[Job A] Edit the code review thread by giving its passage between "Good point, I'll" and "int __init s390_iommu_init(void)", inclusive, with "ill defined" changed to "poorly defined".

[Supplied text]
• • •

Yeah, that makes sense too. 

> 
>> +static int blocking_domain_attach_device(struct iommu_domain *domain,
>> +					 struct device *dev)
>> +{
>> +	struct s390_domain *s390_domain = to_s390_domain(domain);
>> +	struct zpci_dev *zdev = to_zpci_dev(dev);
>> +	unsigned long flags;
>> +
>> +	if (!zdev)
>> +		return 0;
>> +
>> +	/* Detach sets the blocking domain */
>> +	if (zdev->s390_domain)
>> +		s390_iommu_detach_device(&zdev->s390_domain->domain, dev);
> 
> When I've done these conversions on other drivers it was the case that
> zdev->s390_domain is never NULL. Instead probe_device immediately
> starts it as a blocking_domain or fails to probe.

Good point, I'll look at setting in probe.

> 
> This way we don't ever have the ill defined notion of NULL here.
> 
>> @@ -777,6 +812,8 @@ static int __init s390_iommu_init(void)
>>  subsys_initcall(s390_iommu_init);
>>  
>>  static const struct iommu_ops s390_iommu_ops = {
>> +	.blocked_domain		= &s390_blocking_domain.domain,
>> +	.release_domain		= &s390_blocking_domain.domain,
> 
> If you set release_domain then remove s390_iommu_release_device(), it
> is the same code.
> 

Oh I see, via blocking_domain_attach_device.  Agree

• • •

[Material provided]

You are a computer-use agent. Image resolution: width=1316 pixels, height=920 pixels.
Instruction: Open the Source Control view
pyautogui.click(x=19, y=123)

• • •

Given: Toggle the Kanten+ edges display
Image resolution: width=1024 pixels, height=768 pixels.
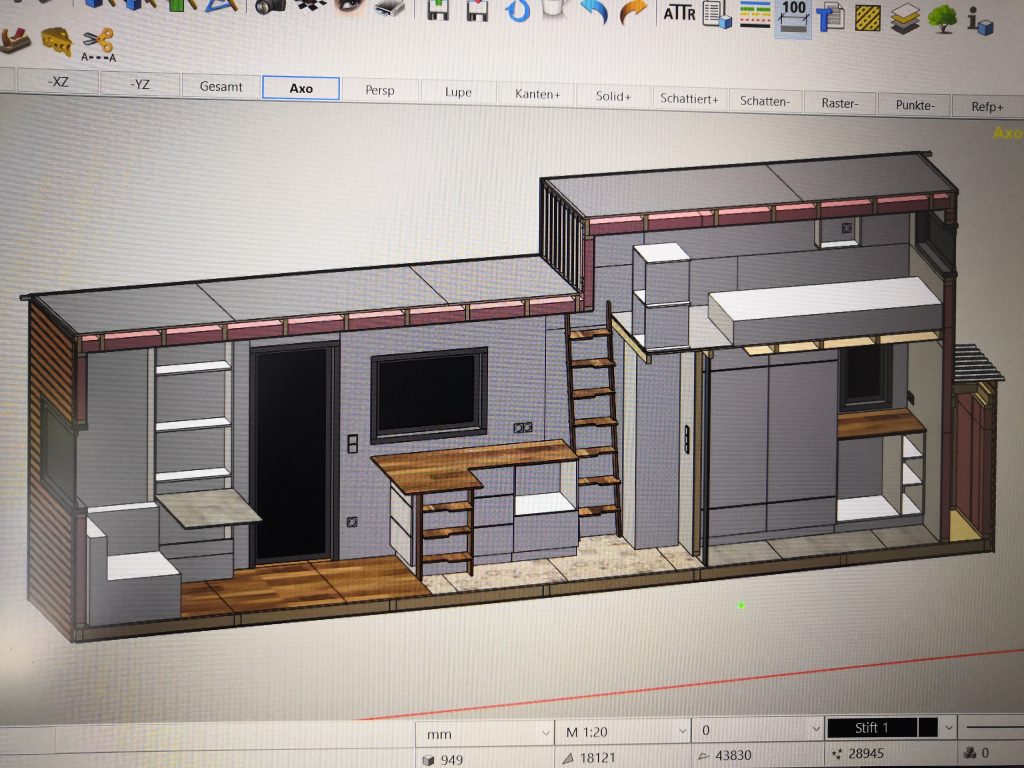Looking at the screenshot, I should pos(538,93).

• • •

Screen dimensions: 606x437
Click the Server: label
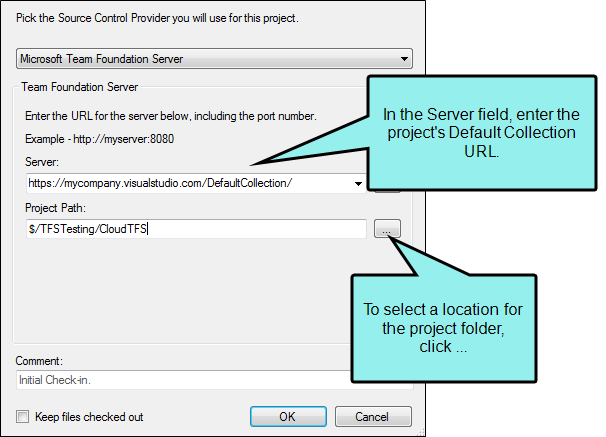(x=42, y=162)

• • •

[Job B] Print, without any changes, the lines of the entries between the lines holding "You are a computer-use" and "pyautogui.click(x=19, y=123)", inclusive.

[Task result A]
Good point, I'll look at setting in probe.

> 
> This way we don't ever have the poorly defined notion of NULL here.
> 
>> @@ -777,6 +812,8 @@ static int __init s390_iommu_init(void)

[Task result B]
You are a computer-use agent. Image resolution: width=1316 pixels, height=920 pixels.
Instruction: Open the Source Control view
pyautogui.click(x=19, y=123)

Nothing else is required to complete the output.